The film is based on a memoir of the same name by Molly Bloom, a former Olympic skier who ran high-stakes poker games for major players both in Hollywood and on Wall Street. Jessica Chastain stars as Bloom, who used street smarts to make huge money in the poker world, before running into legal trouble (Idris Elba plays her lawyer).
The film is structured similarly to Goodfellas, The Wolf of Wall Street, and other Scorsese films, as well as their many imitators—a youngish new person enters a sinful industry, explains How It All Works, and shows us exciting highs and lows, until it all comes crashing down in the third act.

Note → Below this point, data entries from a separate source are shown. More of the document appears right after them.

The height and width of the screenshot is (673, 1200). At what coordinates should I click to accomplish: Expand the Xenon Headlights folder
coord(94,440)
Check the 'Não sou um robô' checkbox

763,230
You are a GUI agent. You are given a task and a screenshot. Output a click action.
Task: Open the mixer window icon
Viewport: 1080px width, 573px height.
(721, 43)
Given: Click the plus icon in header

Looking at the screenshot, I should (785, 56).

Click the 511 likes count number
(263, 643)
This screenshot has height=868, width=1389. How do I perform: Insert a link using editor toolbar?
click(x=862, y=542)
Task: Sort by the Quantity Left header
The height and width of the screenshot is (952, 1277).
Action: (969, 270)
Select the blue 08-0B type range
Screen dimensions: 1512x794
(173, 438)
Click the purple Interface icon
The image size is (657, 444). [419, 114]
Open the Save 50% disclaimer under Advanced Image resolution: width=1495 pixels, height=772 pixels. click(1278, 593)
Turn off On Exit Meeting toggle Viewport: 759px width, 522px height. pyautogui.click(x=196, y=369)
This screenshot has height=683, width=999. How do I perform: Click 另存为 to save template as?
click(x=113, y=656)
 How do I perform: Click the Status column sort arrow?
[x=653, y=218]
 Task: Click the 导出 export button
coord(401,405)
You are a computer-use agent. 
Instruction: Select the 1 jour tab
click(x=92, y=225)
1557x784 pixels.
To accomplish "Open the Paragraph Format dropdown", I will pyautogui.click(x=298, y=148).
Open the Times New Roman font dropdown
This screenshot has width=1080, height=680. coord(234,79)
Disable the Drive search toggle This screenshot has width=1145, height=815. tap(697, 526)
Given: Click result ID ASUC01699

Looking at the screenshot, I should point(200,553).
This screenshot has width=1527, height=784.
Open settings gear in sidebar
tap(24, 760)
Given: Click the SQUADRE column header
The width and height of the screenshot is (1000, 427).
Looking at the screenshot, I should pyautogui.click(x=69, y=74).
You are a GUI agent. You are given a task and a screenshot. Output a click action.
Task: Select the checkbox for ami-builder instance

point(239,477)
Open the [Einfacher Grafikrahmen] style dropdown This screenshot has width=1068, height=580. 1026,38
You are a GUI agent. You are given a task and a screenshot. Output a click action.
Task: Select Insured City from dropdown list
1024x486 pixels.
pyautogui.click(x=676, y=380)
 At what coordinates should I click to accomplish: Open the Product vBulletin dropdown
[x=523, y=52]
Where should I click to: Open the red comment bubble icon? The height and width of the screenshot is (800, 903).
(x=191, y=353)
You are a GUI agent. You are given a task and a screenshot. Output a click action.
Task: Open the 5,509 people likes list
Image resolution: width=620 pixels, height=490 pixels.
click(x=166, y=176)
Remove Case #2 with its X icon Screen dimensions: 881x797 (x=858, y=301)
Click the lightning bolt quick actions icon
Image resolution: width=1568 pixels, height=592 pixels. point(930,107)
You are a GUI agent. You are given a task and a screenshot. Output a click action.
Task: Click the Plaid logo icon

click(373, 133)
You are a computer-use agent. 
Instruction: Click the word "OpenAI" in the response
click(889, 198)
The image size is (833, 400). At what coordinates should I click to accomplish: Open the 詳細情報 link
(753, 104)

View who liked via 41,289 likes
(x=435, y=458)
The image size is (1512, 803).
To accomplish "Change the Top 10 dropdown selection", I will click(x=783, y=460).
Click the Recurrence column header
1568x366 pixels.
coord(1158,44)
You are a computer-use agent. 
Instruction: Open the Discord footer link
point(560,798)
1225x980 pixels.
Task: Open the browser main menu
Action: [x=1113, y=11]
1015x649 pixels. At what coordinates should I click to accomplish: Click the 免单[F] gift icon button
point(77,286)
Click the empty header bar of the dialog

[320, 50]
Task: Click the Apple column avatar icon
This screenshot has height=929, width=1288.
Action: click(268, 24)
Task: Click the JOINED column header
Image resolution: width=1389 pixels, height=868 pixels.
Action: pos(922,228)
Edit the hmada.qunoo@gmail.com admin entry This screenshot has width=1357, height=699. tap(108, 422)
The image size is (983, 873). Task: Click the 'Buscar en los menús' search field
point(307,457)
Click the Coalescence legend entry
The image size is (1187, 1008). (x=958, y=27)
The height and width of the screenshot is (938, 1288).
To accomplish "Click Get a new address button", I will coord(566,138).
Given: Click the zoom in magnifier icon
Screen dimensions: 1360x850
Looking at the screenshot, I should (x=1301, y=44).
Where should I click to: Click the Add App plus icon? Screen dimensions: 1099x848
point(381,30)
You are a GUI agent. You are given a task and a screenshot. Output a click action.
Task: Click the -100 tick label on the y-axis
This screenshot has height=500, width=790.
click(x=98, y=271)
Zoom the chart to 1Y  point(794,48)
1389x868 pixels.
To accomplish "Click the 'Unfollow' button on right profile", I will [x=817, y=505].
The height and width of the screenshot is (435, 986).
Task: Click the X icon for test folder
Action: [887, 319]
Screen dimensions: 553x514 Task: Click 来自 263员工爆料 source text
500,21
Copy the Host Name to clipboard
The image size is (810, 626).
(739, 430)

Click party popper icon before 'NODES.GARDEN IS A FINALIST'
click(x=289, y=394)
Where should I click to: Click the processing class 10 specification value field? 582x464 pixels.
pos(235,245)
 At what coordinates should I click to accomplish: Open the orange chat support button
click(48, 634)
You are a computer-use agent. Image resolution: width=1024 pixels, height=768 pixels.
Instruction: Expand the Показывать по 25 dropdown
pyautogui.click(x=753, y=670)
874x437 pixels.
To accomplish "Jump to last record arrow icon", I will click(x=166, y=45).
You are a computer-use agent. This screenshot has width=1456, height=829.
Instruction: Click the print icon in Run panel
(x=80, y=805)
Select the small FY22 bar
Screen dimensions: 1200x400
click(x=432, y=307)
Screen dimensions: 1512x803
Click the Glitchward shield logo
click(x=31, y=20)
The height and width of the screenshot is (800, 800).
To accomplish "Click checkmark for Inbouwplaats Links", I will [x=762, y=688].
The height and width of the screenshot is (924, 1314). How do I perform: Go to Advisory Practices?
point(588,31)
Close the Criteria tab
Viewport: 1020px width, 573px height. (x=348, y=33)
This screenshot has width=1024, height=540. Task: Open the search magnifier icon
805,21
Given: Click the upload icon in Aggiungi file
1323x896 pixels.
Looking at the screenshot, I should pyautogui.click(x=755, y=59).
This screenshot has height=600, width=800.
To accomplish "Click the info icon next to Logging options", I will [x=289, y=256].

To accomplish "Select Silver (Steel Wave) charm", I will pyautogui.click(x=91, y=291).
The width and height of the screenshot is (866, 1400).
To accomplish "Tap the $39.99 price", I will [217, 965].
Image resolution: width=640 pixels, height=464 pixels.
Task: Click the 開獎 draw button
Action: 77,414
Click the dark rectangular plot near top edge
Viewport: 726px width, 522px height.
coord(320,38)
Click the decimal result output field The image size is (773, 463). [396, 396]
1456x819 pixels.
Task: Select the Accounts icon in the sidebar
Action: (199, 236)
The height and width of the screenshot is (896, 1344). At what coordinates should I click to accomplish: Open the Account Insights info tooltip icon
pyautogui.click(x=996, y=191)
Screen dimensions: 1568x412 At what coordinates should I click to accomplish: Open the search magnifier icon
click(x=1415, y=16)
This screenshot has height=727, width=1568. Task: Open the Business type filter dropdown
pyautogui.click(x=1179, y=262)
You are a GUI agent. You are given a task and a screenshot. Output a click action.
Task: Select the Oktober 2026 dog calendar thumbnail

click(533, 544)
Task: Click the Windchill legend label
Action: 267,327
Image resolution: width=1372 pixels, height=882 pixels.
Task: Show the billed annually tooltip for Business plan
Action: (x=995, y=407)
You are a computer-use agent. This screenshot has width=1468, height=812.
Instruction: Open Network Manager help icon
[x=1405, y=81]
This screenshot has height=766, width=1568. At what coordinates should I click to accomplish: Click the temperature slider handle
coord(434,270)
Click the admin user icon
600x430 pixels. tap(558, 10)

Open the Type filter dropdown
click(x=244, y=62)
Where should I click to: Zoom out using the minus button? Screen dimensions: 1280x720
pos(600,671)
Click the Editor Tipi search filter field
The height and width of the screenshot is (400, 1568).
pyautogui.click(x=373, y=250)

What’s striking is that the film doesn’t really feel like much of a Sorkin product, for better or worse. The dialogue doesn’t sound like how his characters normally talk, the cast is entirely free of Sorkin regulars and the structure doesn’t bear many of his trademarks, aside from a meeting with a lawyer used as a framing device for flashbacks. Sure, it’s welcome that Sorkin has written a compelling, multidimensional female character, probably his first since CJ Gregg on The West Wing. The problem is… the movie is just sort of dull.
This movie doesn’t show us anything we haven’t seen before in countless movies about crime and gambling. Beyond that, there are other touches that are just beneath a writer of Sorkin’s caliber, including a framing device (yes, another) involving Olympic skiing, and a scene between Bloom (and her father) that seems to go on forever.
The only real sparkplug of the movie is Michael Cera, who shows up way too briefly as a scummy movie star who I gather is supposed to be Tobey Maguire, although the film goes to great lengths to not identify him. Cera in against-type jackass mode still hasn’t gotten old, and I wish we’d seen more of it here.
Most of all, Molly’s Game just seems like a missed opportunity: A fascinating filmmaker adapting fascinating subject matter into a deeply not-fascinating movie.